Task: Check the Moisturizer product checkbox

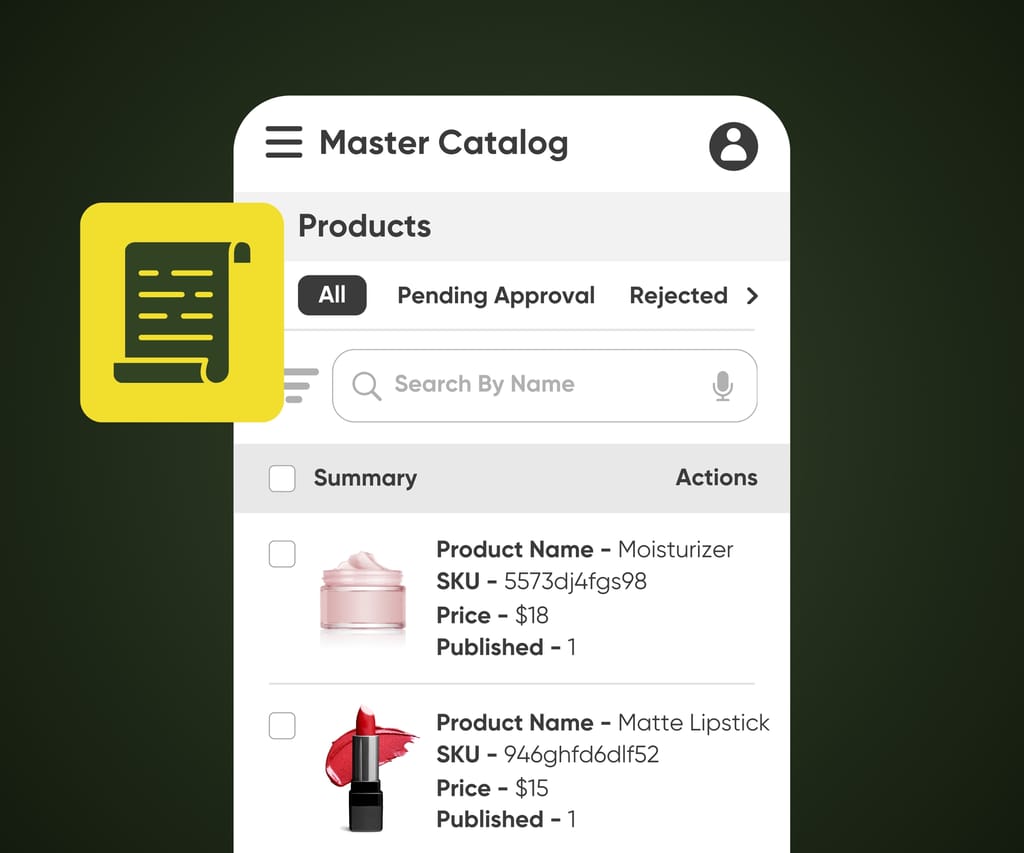Action: coord(283,554)
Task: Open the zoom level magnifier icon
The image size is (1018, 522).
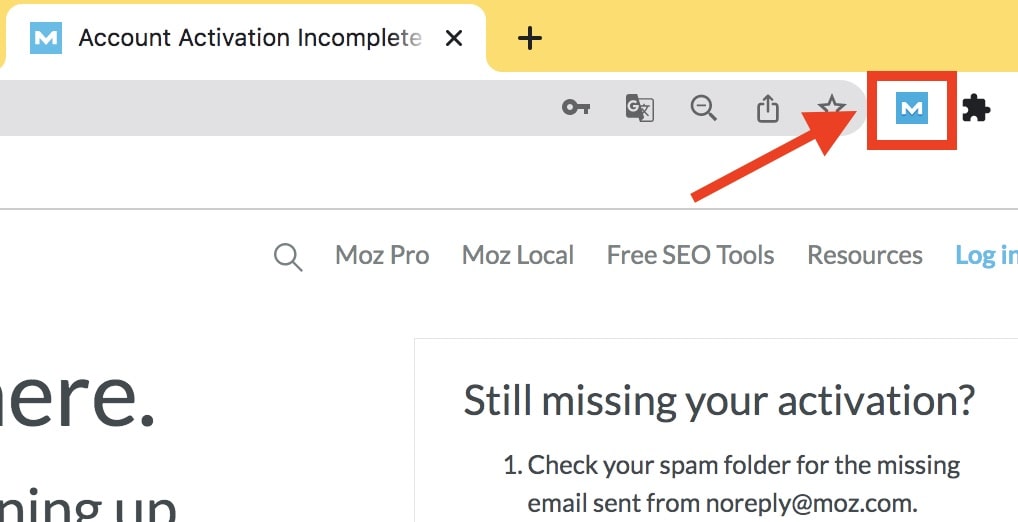Action: coord(703,108)
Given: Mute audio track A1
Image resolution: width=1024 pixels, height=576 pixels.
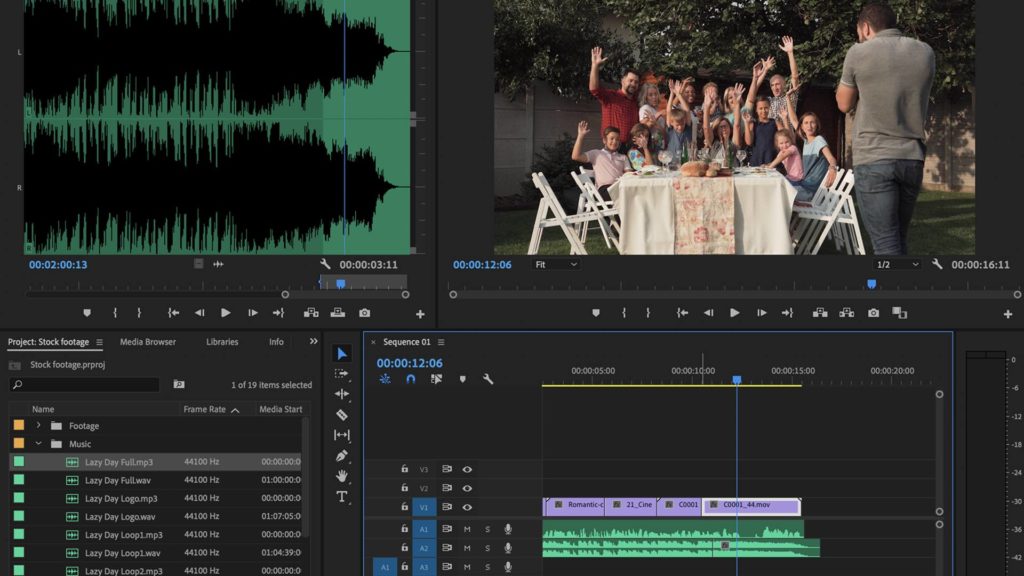Looking at the screenshot, I should tap(467, 529).
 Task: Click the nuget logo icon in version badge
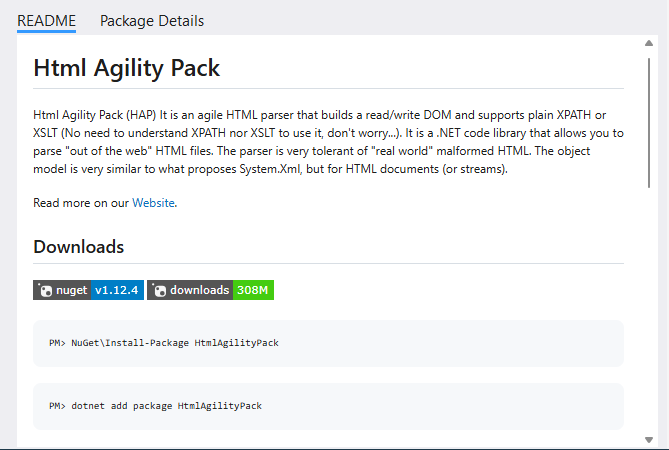pos(45,290)
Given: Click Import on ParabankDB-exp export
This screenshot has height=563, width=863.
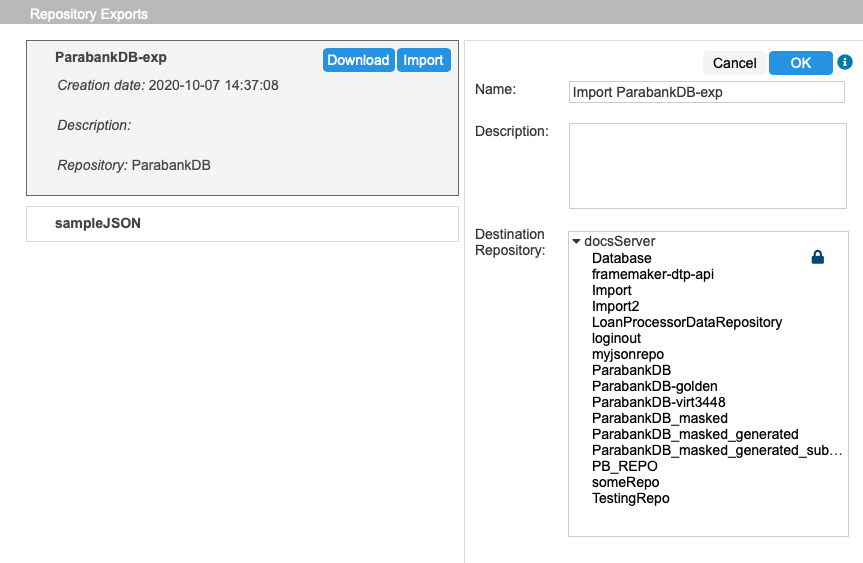Looking at the screenshot, I should coord(423,60).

━━━━━━━━━━

ACTION ITEM. The listing above is to be set down word for word, without its images.

RESPONSE AREA.
Task: Check the Moisturizer product checkbox

Action: coord(283,554)
Task: Open the zoom level magnifier icon
The image size is (1018, 522).
Action: coord(703,108)
Given: Mute audio track A1
Image resolution: width=1024 pixels, height=576 pixels.
Looking at the screenshot, I should tap(467, 529).
 Task: Click the nuget logo icon in version badge
pos(45,290)
Given: Click Import on ParabankDB-exp export
This screenshot has height=563, width=863.
Looking at the screenshot, I should coord(423,60).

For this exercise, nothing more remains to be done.